Op basis van de voor de beoordeling ingediende gegevens konden slechts conclusies worden getrokken voor een bepaalde vorm van siliciumdioxide, d.w.z. synthetisch amorf siliciumdioxide, beschreven als bevochtigde silica (CAS-nr. 112926-00-8). De beoordeling liet niet toe dat er conclusies werden getrokken met betrekking tot enige andere stof die beantwoordt aan de definitie van siliciumdioxide (CAS-nr. 7631-86-9) in de hierboven genoemde lijst van werkzame stoffen van Verordening (EG) nr. 1451/2007. Bijgevolg mag de goedkeuring alleen betrekking hebben op synthetisch amorf siliciumdioxide.

(4)

Frankrijk is als rapporterende lidstaat aangewezen en heeft het verslag van de bevoegde instantie samen met een aanbeveling overeenkomstig artikel 14, leden 4 en 6, van Verordening (EG) nr. 1451/2007 op 16 april 2009 bij de Commissie ingediend.

(5)

Het verslag van de bevoegde instantie is door de lidstaten en de Commissie getoetst. Overeenkomstig artikel 15, lid 4, van Verordening (EG) nr. 1451/2007 zijn de bevindingen van de toetsing opgenomen in een beoordelingsverslag dat op 13 maart 2014 door het Permanent Comité voor biociden is onderzocht.

(6)

Volgens dat beoordelingsverslag mag worden aangenomen dat biociden die voor productsoort 18 worden gebruikt en synthetisch amorf siliciumdioxide bevatten, voldoen aan de eisen van artikel 5 van Richtlijn 98/8/EG, mits bepaalde specificaties en voorwaarden betreffende het gebruik ervan in acht worden genomen.

(7)

Daarom is het passend synthetisch amorf siliciumdioxide goed te keuren voor gebruik in biociden voor productsoort 18 op voorwaarde dat aan die specificaties en voorwaarden wordt voldaan.

(8)

Aangezien synthetisch amorf siliciumdioxide zoals het geëvalueerd is, een nanomateriaal is, moet de goedkeuring betrekking hebben op dergelijke nanomaterialen op grond van artikel 4, lid 4, van Verordening (EU) nr. 528/2012 mits aan bepaalde specificaties en voorwaarden voor het gebruik ervan wordt voldaan.

(9)

Er dient een redelijke periode te verstrijken voordat een werkzame stof wordt goedgekeurd, teneinde de belanghebbende partijen in staat te stellen de nodige voorbereidende maatregelen te nemen om aan de vastgestelde nieuwe eisen te voldoen.

(10)

De in deze verordening vervatte maatregelen zijn in overeenstemming met het advies van het Permanent Comité voor biociden,

HEEFT DE VOLGENDE VERORDENING VASTGESTELD:

Artikel 1

Synthetisch amorf siliciumdioxide wordt goedgekeurd als werkzame stof voor gebruik in biociden voor productsoort 18, mits de in de bijlage vastgestelde specificaties en voorwaarden in acht worden genomen.

Artikel 2

Deze verordening treedt in werking op de twintigste dag na die van de bekendmaking ervan in het Publicatieblad van de Europese Unie.

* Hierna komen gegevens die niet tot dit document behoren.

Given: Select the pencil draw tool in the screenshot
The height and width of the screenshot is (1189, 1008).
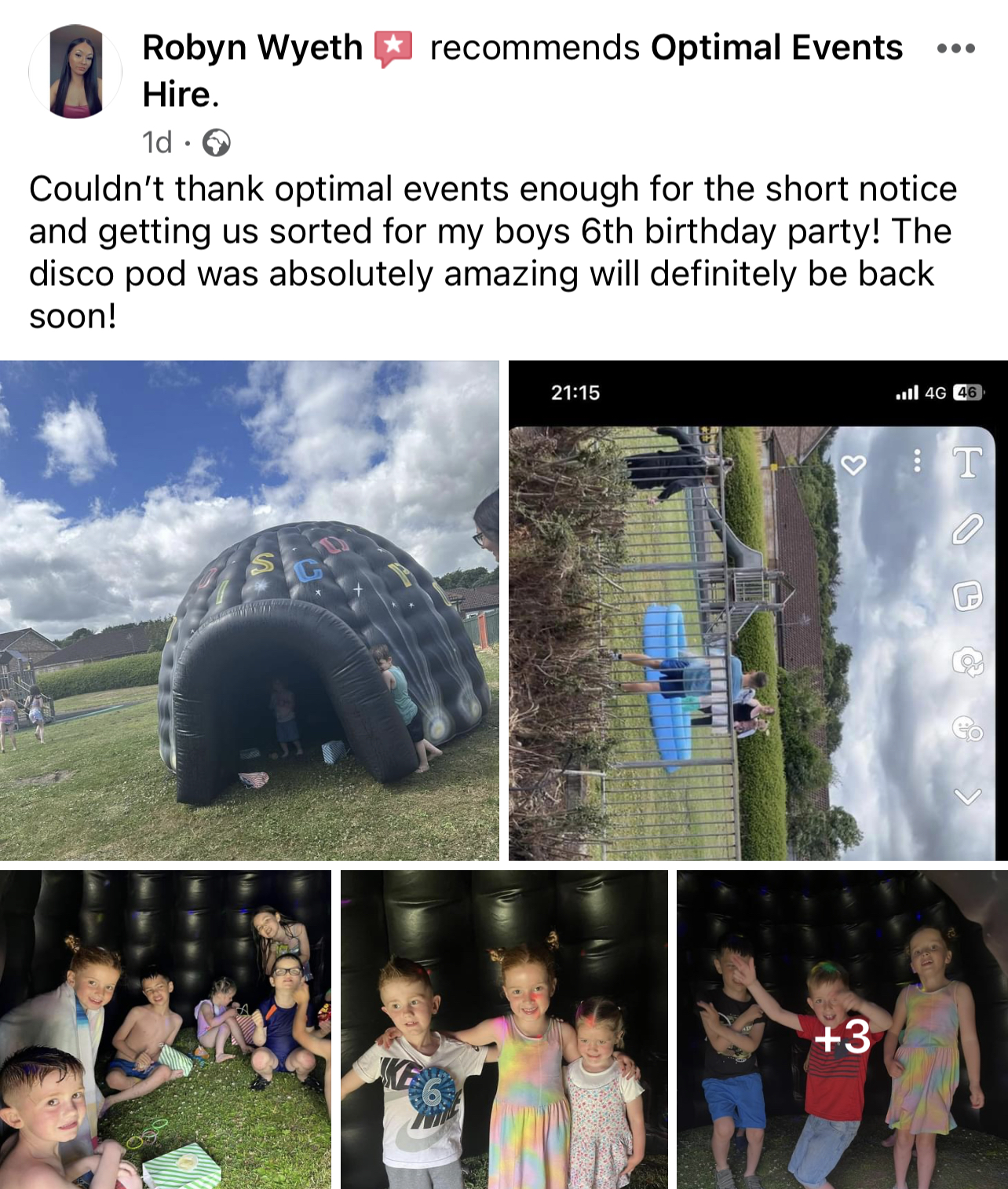Looking at the screenshot, I should click(x=967, y=530).
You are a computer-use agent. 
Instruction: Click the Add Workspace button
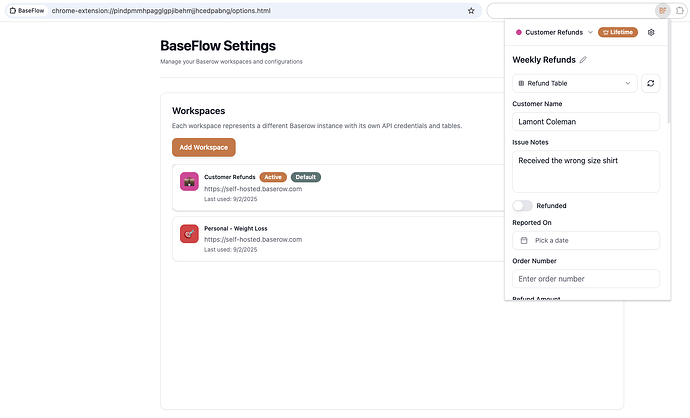pyautogui.click(x=204, y=147)
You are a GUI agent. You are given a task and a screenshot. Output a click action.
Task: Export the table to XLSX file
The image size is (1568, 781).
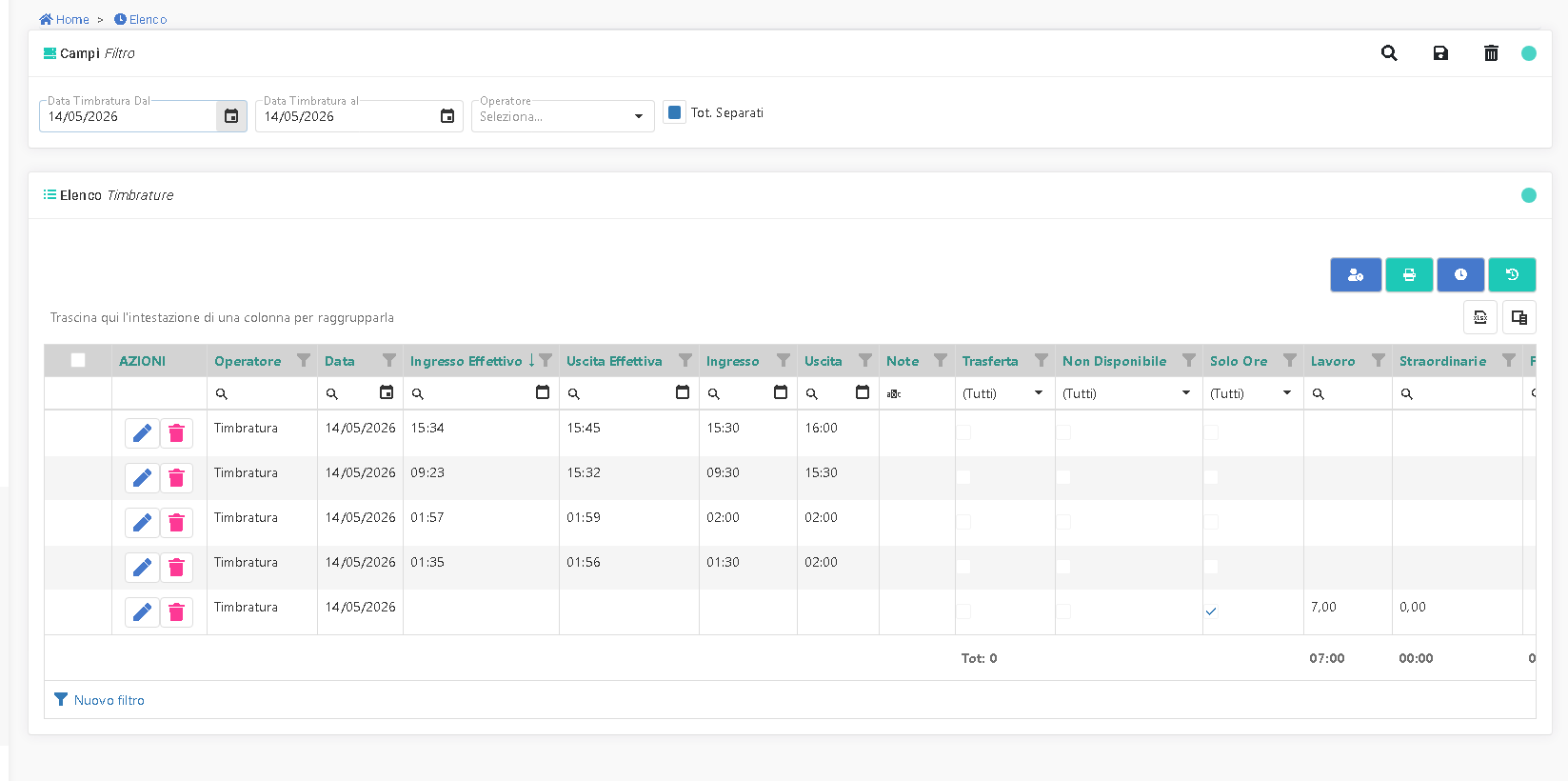[1480, 317]
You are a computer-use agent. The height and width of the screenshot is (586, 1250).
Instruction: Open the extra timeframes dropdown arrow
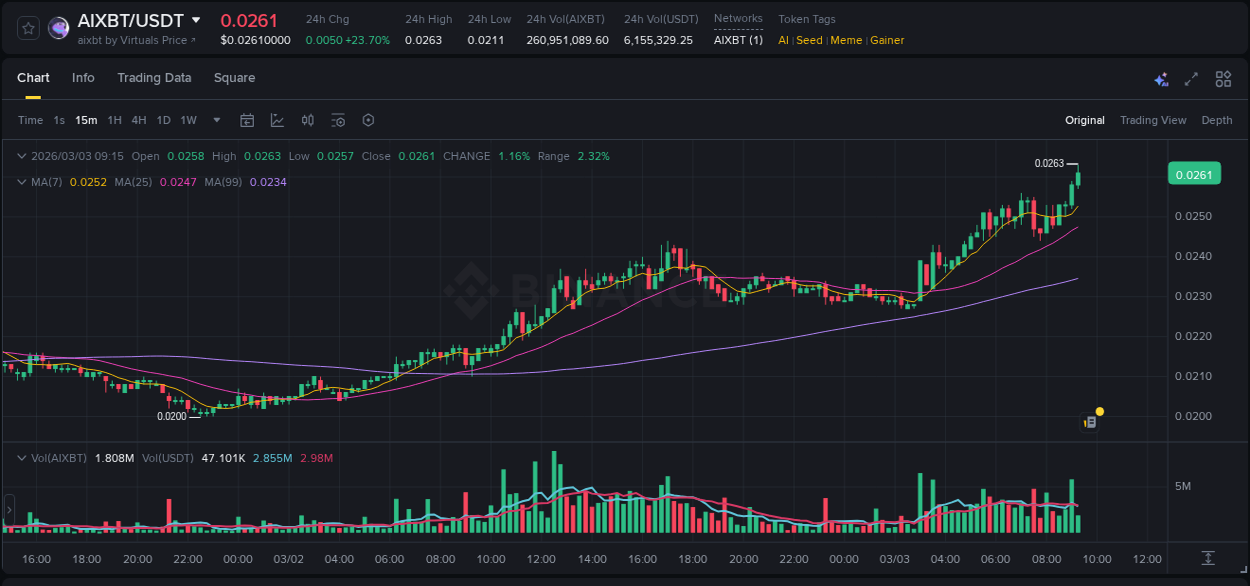tap(215, 119)
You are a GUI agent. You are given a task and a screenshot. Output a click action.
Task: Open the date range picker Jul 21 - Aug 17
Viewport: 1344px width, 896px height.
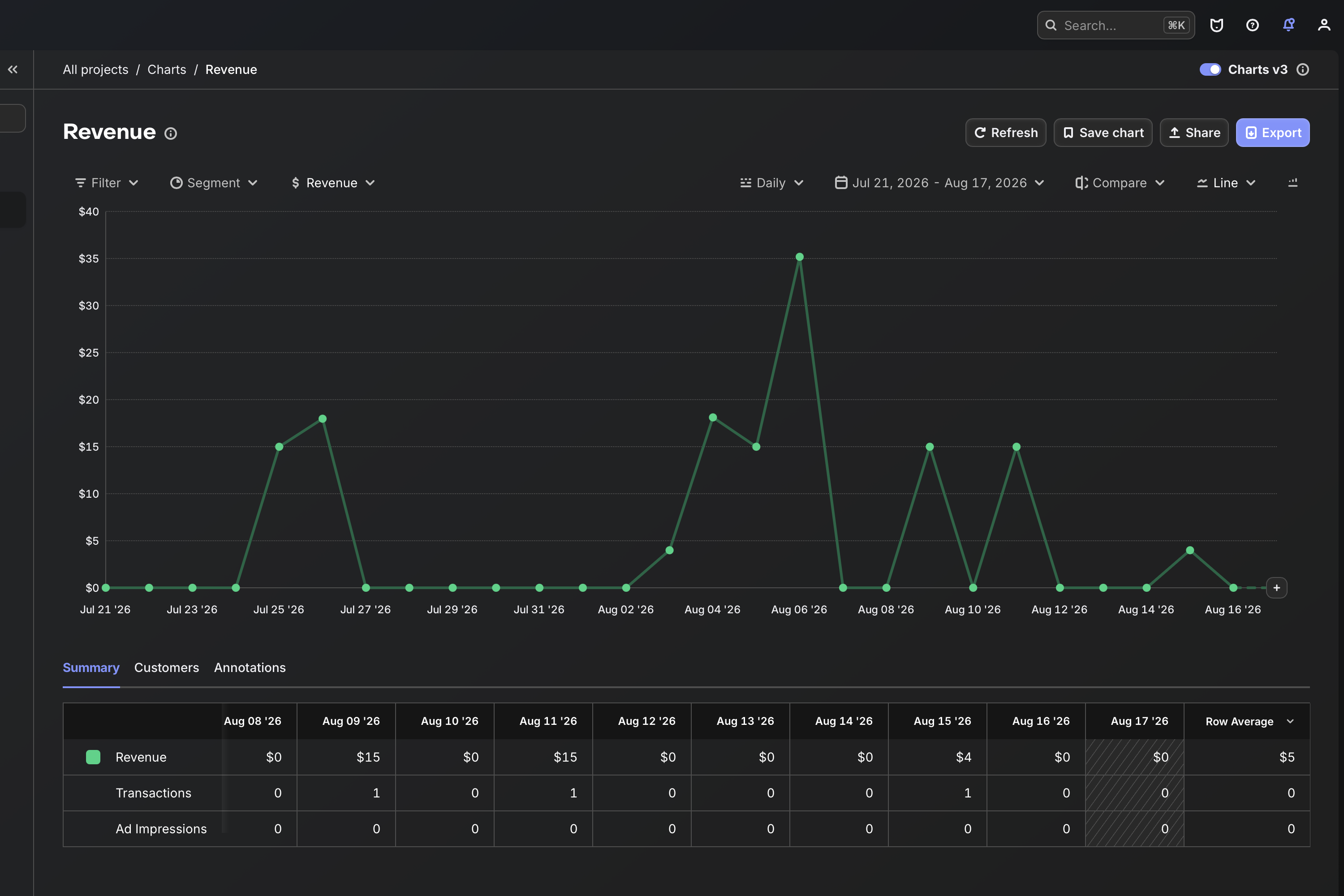[939, 183]
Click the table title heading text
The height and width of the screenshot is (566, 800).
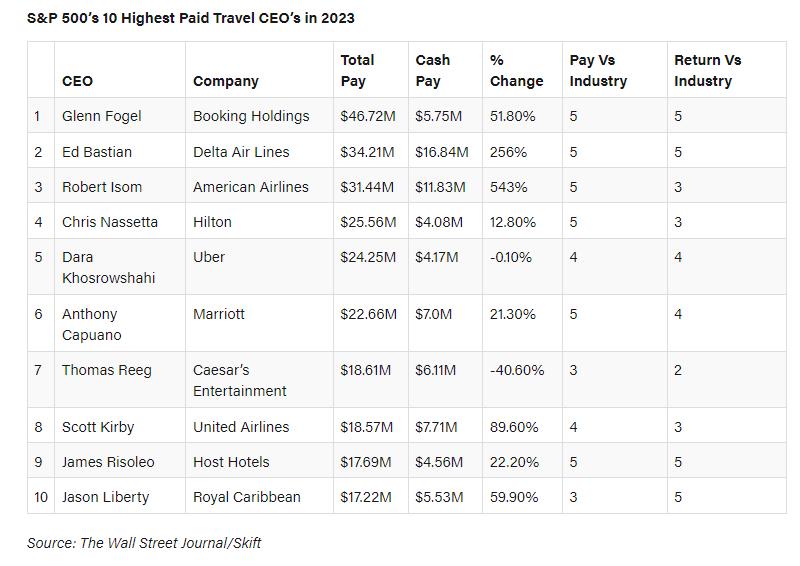pyautogui.click(x=191, y=18)
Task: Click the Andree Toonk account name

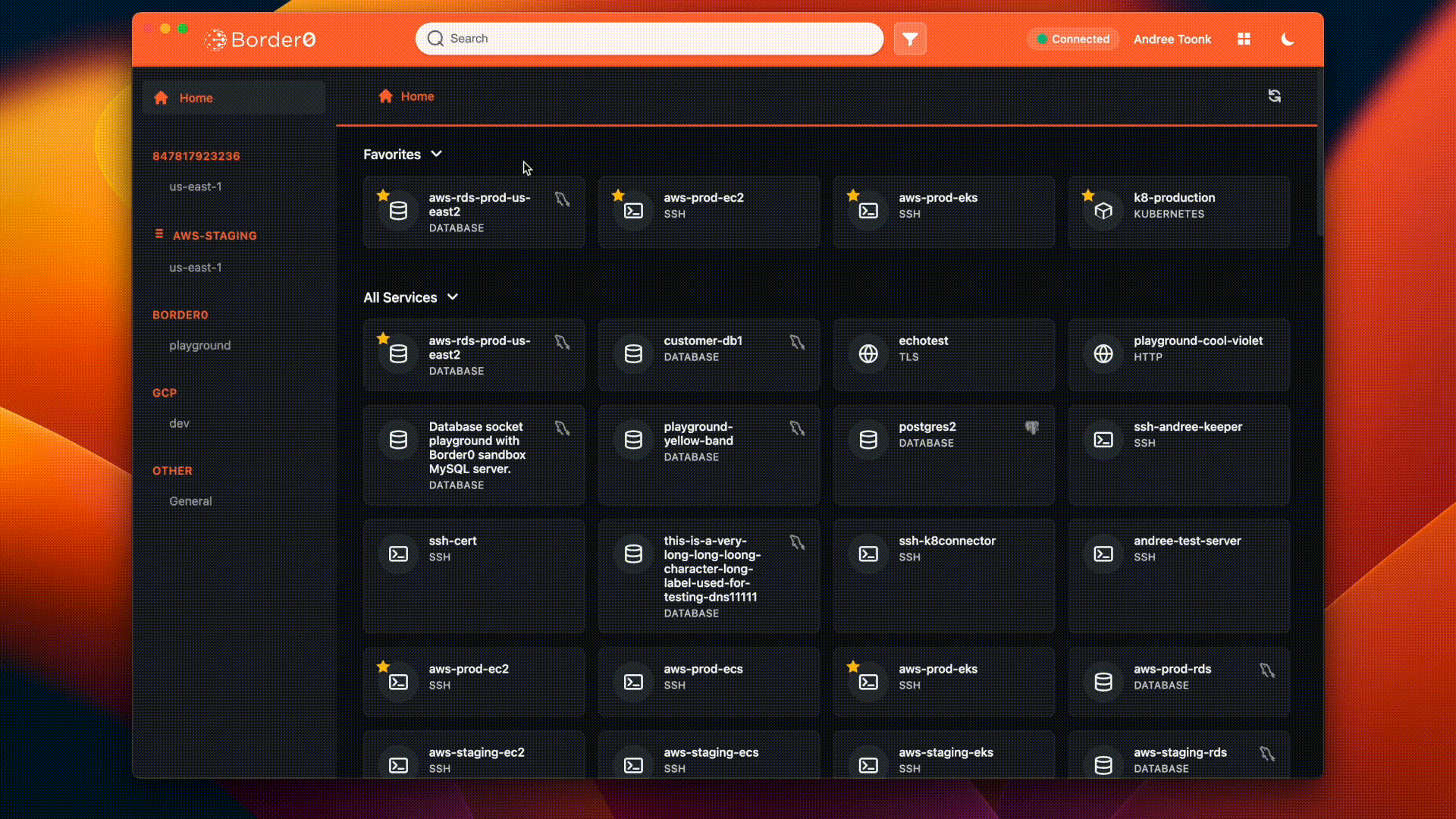Action: click(1172, 39)
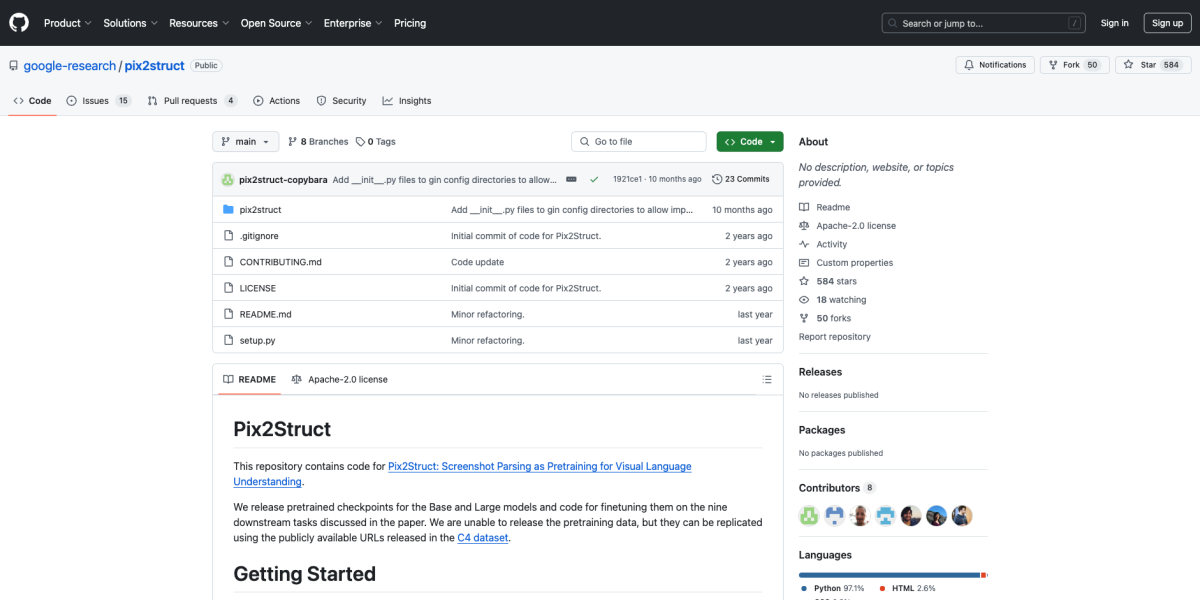The height and width of the screenshot is (600, 1200).
Task: Click the first contributor avatar
Action: click(x=809, y=516)
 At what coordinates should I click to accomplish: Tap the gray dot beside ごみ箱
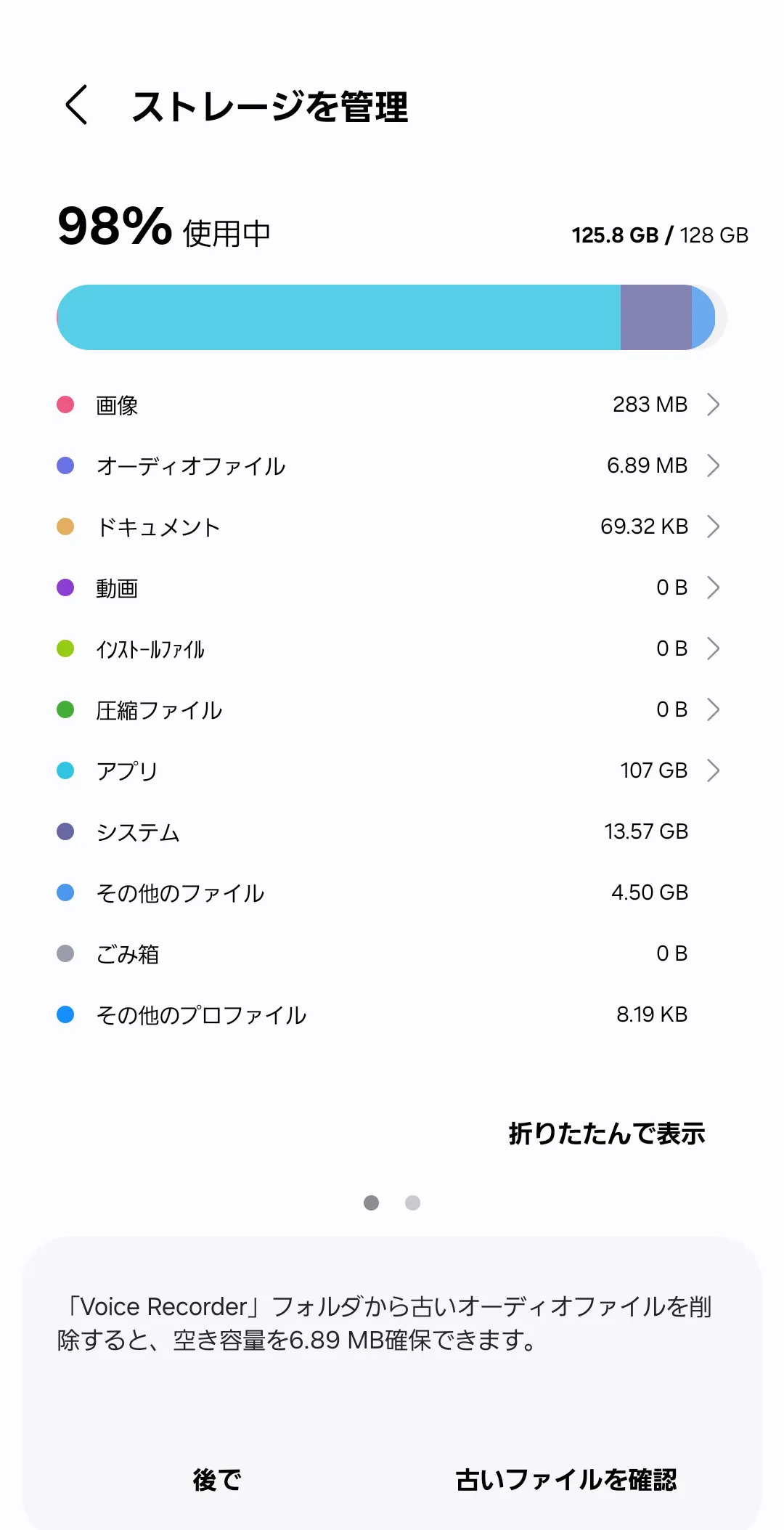coord(65,953)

Deze verordening is verbindend in al haar onderdelen en is rechtstreeks toepasselijk in elke lidstaat.

Gedaan te Brussel, 23 april 2014.

Voor de Commissie

De voorzitter

José Manuel BARROSO


(1)  PB L 167 van 27.6.2012, blz. 1.

(2)  Verordening (EG) nr. 1451/2007 van de Commissie van 4 december 2007 betreffende de tweede fase van het in artikel 16, lid 2, van Richtlijn 98/8/EG van het Europees Parlement en de Raad betreffende het op de markt brengen van biociden bedoelde tienjarige werkprogramma (PB L 325 van 11.12.2007, blz. 3).

(3)  Richtlijn 98/8/EG van het Europees Parlement en de Raad van 16 februari 1998 betreffende het op de markt brengen van biociden (PB L 123 van 24.4.1998, blz. 1).


BIJLAGE

Gewone naam

IUPAC-benaming

Identificatienummers

Minimale zuiverheidsgraad van de werkzame stof (1)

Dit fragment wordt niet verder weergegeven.